Whatever the reasons, there is a growing number of novelty bars and pop-ups around the world where you can indulge your inner vampire, pirate, mermaid or James Bond, seek asylum in a zombie safe house, slither inside the skeletal belly of an Aliens-inspired beast or sidle up next to Santa at a tinsel-strewn roadhouse where Christmas never ends.
In Vancouver, we have a few concept bars, some more escapist than others (and not to be confused with the also increasingly popular game-style escape rooms). There is a Ping-Pong bar (Back and Forth), the well-established nerd dens (Storm Crow Tavern and Storm Crow Alehouse) and a new religious-themed watering hole, Hail Mary’s, where the drink menu is filled with “heavenly spirits.”
But the most fully immersive and atmospheric is the world-renowned Shameful Tiki Room, a bamboo-thatched, mist-engulfed Polynesian paradise on Main Street, which was opened six years ago by Tiki collector Rod Moore, who also owns the Modern Bartender supply store, a second Shameful Tiki in Toronto – and now, Dark Manor Inn.

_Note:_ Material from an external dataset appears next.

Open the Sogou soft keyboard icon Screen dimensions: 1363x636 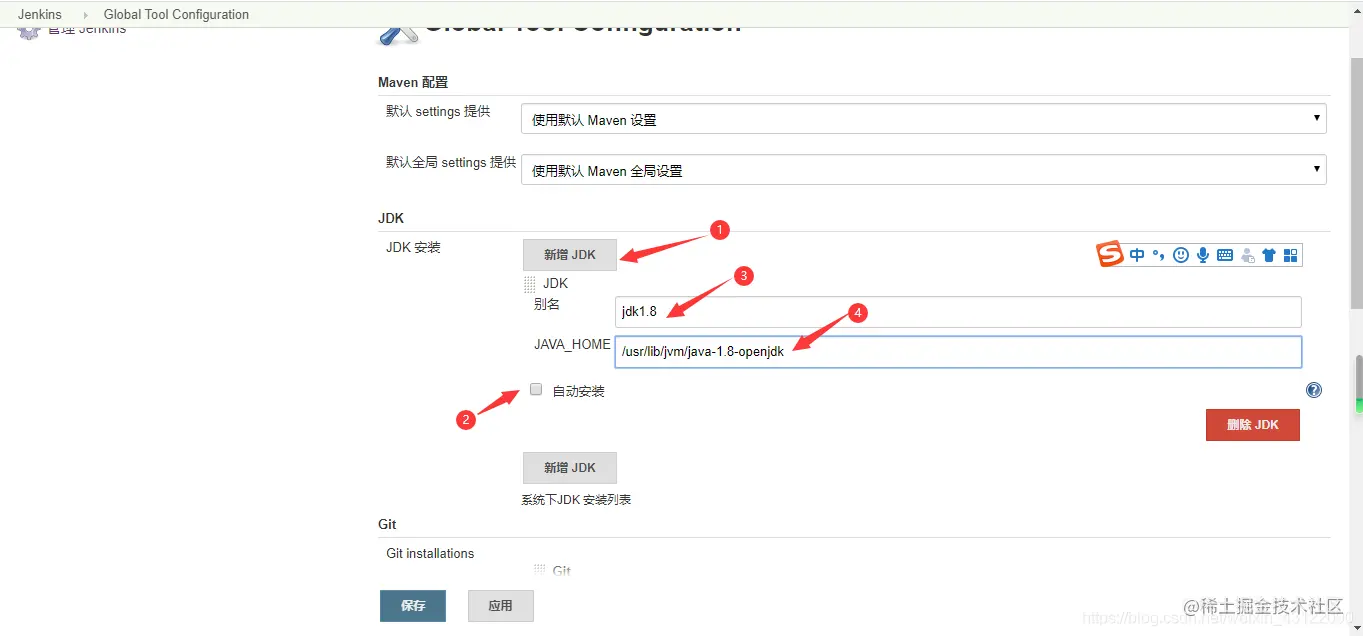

Although the new bar is located only a 10-minute walk from the Shameful Tiki Room, this slowly gentrifying, but still-sleepy neck of Fraser Street is worlds apart. Dark Manor Inn also lacks the history and well-established traditions of Tiki cocktail culture. For this project, Mr. Moore had to get more creative.
The haunted manor comes with a backstory about the late, whisky-guzzling Sir Baron Rodney Seagrave, who gambled away his family fortune and his young bride, the disenchanted Constance-Dee, who was suspected of poisoning him but disappeared after his body was discovered. The mystery still lurks within these floral-papered walls.
The small room is marvellously festooned in every nook and cranny with old framed portraits (some that transform as you pass), stone gargoyles, creeping vines, red-velour banquettes, a large coffin-shaped table and a throne-esque armchair from the set of Lemony Snicket’s A Series of Unfortunate Events.
Themed cocktails bubble, smoke and glow, but they also – very importantly – taste great and are moderately priced, even the elaborate punch bowls, which can be ordered in smaller sizes for two people.
Most are whisky-based, including the signature Baron’s End, which comes with a vial of “poison” on the side, and the delightfully dry white-rye and tequila martini, Danse Macabre, which gets a final drop of viscous “blood” syrup added by tincture at the table.
For something a little less booze-forward, there is an exceptionally creamy fizz, Visions of Apparitions, with house-made cola. Or the granny-bath-salt evoking Arsenic & Ash, a red-wine sour, artfully garnished with burnt lemon dust and dried rose petals.
The food, on the other hand, is mostly – unintentionally – dreadful. I guess these are the kind of home-style dishes that might have been served in a late-19th-century guesthouse. But that’s not saying much. The creamy smoked-salmon dip with warm buns or the fried perogies with sharp horseradish cream make adequate sponges for all the alcohol. Still, dry pork medallions and mushroom pies served with nearly raw “roasted” carrots drowned in sickly sweet marmalade could be better. A new menu is coming soon.
The two-hour seating limit is perfectly timed. At about 90 minutes, you might start sneezing and blinking from the incessant smoke machines, which are fun, in the beginning. (I don’t know how the very hospitable servers manage a full shift.) And then the spooky music starts to get a little repetitive. Mr. Moore plans to introduce entertainment (periodic séances, shrouded singers), which will make it more of a thrill-ride experience.
While definitely not for everyone, the Dark Manor Inn will likely rank high on lists of weird bars of the world and might even become legendary among enthusiasts. It’s not the Shameful Tiki Room, but it’s good fun.